2009-01-22

More Topology Explaining

Follow-up to yesterday's post on the standard crappy method of explaining topology:

I was at a presentation about a year ago, where someone tried to explain basic topology concepts to non-mathematicians. Here's they went about it: "Consider a cube of cheese and a donut," they said. "They are different shapes. If you draw a small circle on the surface of the cube of cheese, it can be shrunk down to a point. If you draw a circle on the surface of the donut the right way, it cannot be shrunk down to a point. Strange but true."

I almost fell out of my chair when I heard that explanation.

There's a whole slew of things wrong with explanation: (1) Why a "cube" of cheese? That's only going to serve to confuse people into thinking that the geometric "cube" shape is somehow important to the description, when it's not. Again, the only important thing is that one has a hole and the other doesn't. Use some kind of curved shape to avoid tricking people into thinking that the square-ness has anything to do with what you're explaining. (2) Why "drawing a circle"? Yes, as mathematicians we know that's one way of visualizing the important Poincaré conjecture, but here we have to look at it from the perspective of the non-expert listener. Drawings of things don't shrink and expand, so that only promotes further confusion. Use something from daily life that naturally expands and contracts for your analogy. (3) How the heck would anyone accomplish "drawing on a cube of cheese" in the first place?

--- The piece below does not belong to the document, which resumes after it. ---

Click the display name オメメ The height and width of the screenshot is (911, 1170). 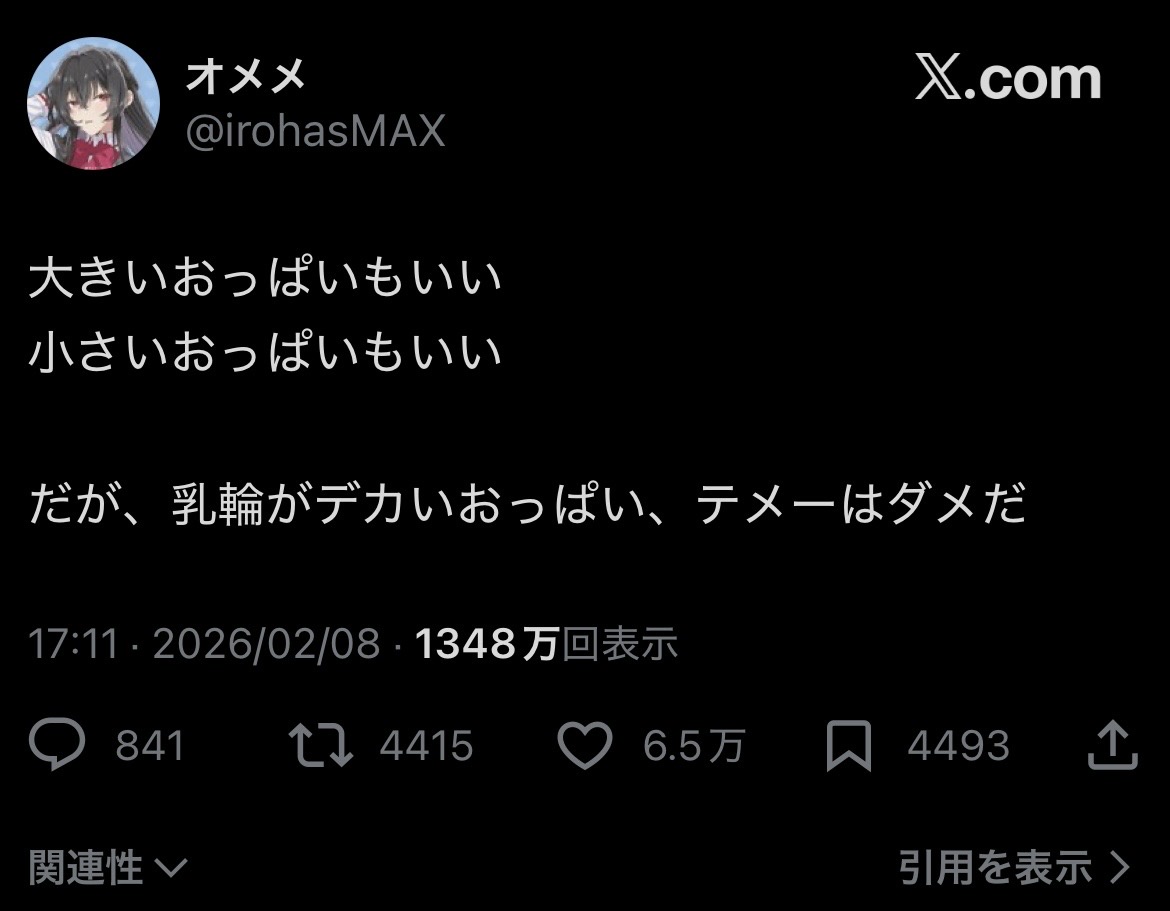245,75
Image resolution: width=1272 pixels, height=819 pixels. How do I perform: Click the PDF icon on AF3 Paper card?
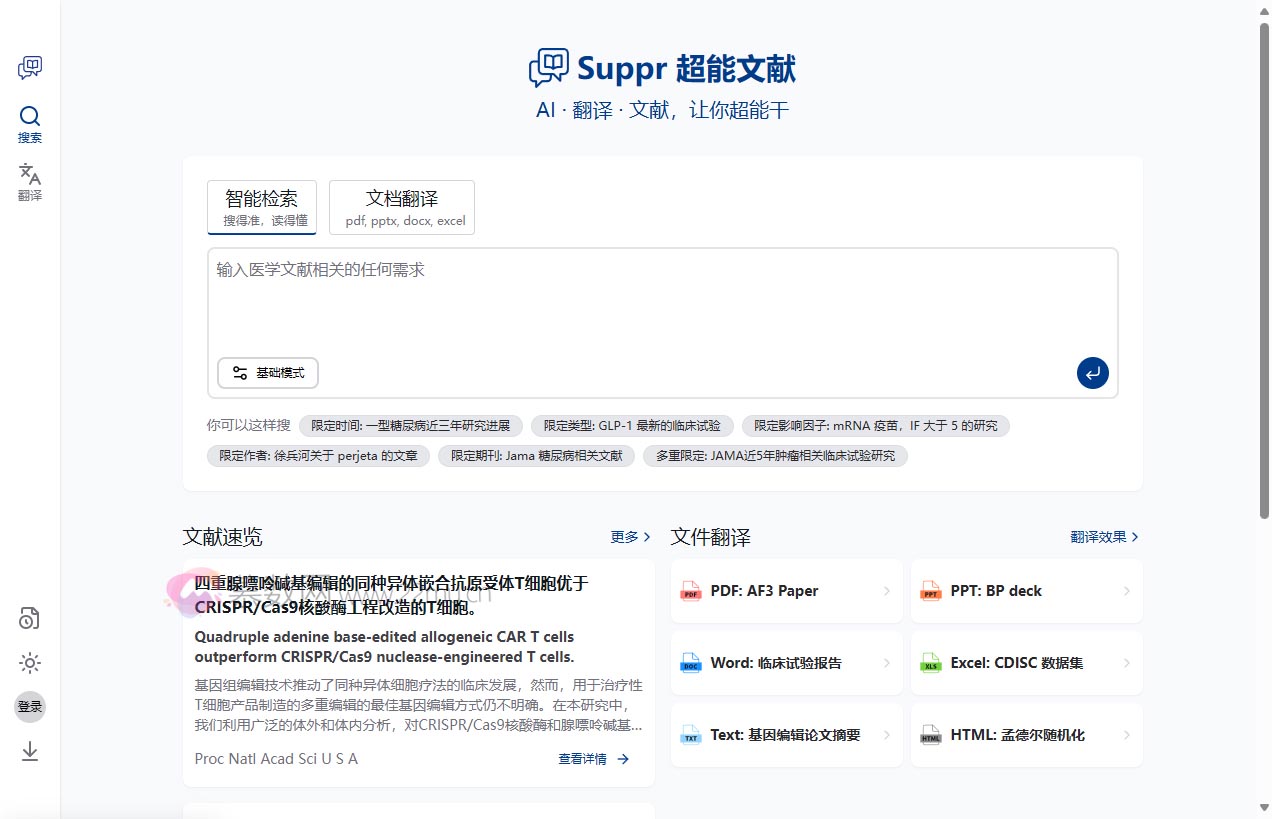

Here's how I would explain this.

"Consider an orange and a donut. In topology, the only important difference in their shapes is that one has a hole and the other doesn't. Here's how a mathematician would demonstrate that: With the orange, if you wrap a rubber band around it, you can always flick the rubber band aside so it falls off. With the donut, there's a way to connect a rubber band through the hole-in-the-middle part so there's no way to just flick it off. (You'd have to cut & glue the rubber band back together, but then it would be always hang onto the donut.) Doing this mathematically is one way to detect exactly which shapes have holes in them."

1 comment:

  1. A particularly bad explanation by the presenter.
    A particularly good, and concise, example of what makes the shapes topologically different by you.